Il décida alors de consulter son médecin de famille qui l’envoya se confier à un confrère psychiatre dont le verdict fut sans nuance : “Vous avez pour seule Madeleine de Proust l’odeur nauséabonde d’une création qui depuis toujours vous enferme psychologiquement au stade anal. Le fait que votre avare de père, sous couvert d’un pseudo respect de l’environnement, sciait l’annuaire téléphonique en deux et, avec un crochet de boucher, en suspendait les feuilles au w.c. familial afin de servir de papiers toilette a contribué à votre isolement social. Vous avez en effet inconsciemment souffert de devoir vous torcher le derrière en présence de cette foule d’inconnus qui découvrait votre intimité la plus chère avec pour vengeance de votre part le plaisir inconscient de les dominer en salissant leur nom. Votre dialectique particulière, ce fameux ‘Poum’ pour désigner cette action usuelle vous a coupé des réalités communes. Votre mère, en vous poussant à toujours aller en public sur votre ‘trône’ de plastique et en vantant vos capacités précoces en matière d’hygiène personnelle, a fait de vous un enfant roi. L’événement que vous vivez au sein de votre entreprise est une porte de sortie inespérée pour vous délivrer des entraves du passé.”

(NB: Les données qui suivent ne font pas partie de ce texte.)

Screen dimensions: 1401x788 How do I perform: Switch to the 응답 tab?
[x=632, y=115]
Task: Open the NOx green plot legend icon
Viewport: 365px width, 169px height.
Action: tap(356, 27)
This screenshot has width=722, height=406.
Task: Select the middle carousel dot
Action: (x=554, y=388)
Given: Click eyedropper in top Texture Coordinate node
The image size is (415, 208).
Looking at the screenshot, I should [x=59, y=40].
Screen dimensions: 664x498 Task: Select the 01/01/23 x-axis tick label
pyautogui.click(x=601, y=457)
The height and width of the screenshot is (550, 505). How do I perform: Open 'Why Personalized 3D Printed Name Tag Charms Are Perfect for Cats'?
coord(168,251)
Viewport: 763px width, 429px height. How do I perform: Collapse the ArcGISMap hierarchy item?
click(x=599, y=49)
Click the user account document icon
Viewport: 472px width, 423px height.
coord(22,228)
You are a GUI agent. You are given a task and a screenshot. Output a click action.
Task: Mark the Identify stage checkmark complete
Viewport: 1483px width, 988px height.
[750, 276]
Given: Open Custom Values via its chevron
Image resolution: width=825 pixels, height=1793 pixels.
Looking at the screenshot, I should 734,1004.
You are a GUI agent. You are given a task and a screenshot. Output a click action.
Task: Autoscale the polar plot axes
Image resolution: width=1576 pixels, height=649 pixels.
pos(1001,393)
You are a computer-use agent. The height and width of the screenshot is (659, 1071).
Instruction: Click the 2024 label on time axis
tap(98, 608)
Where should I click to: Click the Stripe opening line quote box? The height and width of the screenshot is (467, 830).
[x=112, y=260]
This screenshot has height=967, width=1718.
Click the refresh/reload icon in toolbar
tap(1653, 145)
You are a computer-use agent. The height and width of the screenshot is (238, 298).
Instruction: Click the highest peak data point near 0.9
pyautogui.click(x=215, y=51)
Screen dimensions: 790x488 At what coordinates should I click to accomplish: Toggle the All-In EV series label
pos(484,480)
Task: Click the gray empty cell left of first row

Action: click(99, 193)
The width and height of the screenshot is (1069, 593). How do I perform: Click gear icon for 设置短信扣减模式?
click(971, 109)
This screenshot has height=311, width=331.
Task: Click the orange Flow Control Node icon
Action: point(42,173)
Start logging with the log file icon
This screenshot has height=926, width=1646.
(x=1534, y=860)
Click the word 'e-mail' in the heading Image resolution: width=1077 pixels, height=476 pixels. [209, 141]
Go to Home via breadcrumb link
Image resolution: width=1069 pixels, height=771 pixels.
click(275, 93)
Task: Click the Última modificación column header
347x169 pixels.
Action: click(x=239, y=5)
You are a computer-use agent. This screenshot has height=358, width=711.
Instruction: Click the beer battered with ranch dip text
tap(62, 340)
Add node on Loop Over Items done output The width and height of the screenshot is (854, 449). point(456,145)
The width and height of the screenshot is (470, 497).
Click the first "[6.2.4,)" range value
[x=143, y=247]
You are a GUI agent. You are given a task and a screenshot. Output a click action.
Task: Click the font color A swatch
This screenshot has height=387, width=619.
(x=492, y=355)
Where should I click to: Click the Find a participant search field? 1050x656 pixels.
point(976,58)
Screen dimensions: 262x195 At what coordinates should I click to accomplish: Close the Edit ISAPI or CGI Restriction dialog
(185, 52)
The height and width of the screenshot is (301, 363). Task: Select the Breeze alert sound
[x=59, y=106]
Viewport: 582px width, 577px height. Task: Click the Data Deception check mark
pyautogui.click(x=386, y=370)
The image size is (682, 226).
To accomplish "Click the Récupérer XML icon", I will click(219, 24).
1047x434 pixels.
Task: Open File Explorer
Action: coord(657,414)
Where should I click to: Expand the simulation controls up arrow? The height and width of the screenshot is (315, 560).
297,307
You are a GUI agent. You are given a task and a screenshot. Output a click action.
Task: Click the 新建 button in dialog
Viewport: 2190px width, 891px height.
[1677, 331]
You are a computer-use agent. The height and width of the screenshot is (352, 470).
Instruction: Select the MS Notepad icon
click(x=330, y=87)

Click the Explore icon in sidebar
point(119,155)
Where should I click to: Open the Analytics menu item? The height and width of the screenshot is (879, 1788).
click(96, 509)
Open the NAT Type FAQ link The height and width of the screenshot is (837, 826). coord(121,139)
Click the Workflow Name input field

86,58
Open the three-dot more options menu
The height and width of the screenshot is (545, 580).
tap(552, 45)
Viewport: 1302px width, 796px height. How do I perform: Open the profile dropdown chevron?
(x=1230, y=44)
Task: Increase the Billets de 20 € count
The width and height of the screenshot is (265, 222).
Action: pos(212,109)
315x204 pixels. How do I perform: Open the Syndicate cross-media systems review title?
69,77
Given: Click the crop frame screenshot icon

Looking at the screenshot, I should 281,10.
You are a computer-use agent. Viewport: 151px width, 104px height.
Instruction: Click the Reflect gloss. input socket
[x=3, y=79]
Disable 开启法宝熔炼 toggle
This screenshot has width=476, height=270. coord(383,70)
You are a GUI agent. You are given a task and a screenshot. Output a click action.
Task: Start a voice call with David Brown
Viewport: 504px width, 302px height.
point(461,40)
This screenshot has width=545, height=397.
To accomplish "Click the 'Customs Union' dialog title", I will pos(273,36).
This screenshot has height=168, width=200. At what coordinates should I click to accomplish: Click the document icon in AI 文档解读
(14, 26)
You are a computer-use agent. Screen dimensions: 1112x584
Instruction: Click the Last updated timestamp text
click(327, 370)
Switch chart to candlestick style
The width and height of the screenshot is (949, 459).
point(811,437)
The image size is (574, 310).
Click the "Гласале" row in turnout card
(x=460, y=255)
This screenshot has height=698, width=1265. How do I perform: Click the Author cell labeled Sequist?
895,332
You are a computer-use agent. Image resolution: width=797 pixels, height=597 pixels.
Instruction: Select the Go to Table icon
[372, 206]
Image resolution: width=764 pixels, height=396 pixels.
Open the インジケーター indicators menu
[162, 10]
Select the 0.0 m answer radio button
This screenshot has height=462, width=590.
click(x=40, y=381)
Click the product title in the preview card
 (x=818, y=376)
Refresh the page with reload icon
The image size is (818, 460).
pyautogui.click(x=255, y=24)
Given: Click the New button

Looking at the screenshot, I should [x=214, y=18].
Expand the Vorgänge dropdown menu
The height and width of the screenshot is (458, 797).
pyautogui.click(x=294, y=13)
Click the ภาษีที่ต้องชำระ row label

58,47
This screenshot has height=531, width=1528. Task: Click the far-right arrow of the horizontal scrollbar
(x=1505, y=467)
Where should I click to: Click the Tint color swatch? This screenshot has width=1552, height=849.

Grégoire Tardivet comprit très vite qu’il lui fallait saisir cette chance. Dès le lendemain, il décida de fermer son wc particulier attenant à son bureau pour fréquenter en sifflotant ceux du personnel. Il se fit proche de tous, souriant, blaguant avec l’un, en complimentant un autre. Tous furent interpellés par ce changement de comportement inattendu qui, quelque semaine plus tard, trouva explication lors de la fête du personnel. Il y déclara qu’il souhaitait désormais adopter un management plus humain, plus proche et plus compréhensif. Que c’était pour lui un bonheur immense de travailler avec des gens aussi exceptionnels. Que c’était surtout grâce à l’une parmi eux, admiratrice de Proust, que l’entreprise connaissait ce renouveau. “Mais je n’en dirais pas plus, sinon que cette dame ou demoiselle, inconnue en mon chef, a toute ma gratitude et celle de notre société.”

Ainsi, un livre avait changé le cours de la vie d’une entreprise et celle de son patron. Ce dernier finit par découvrir celle à qui il devait sa délivrance. Leur amour de la littérature et du lieu d’aisance se conjugua bien vite pour former un couple qui donna naissance à des jumeaux. Quelle ne fut pas la jubilation de Grégoire Tardivet lorsque, bien avant l’adolescence, sa descendance voulait marquer son individualité et son opposition aux règles par des : “Fais pas chier M’man” ou “Fais pas chier P’pa”.

Sûr que ces deux-là étaient bien dans leur peau et promis à un très bel avenir.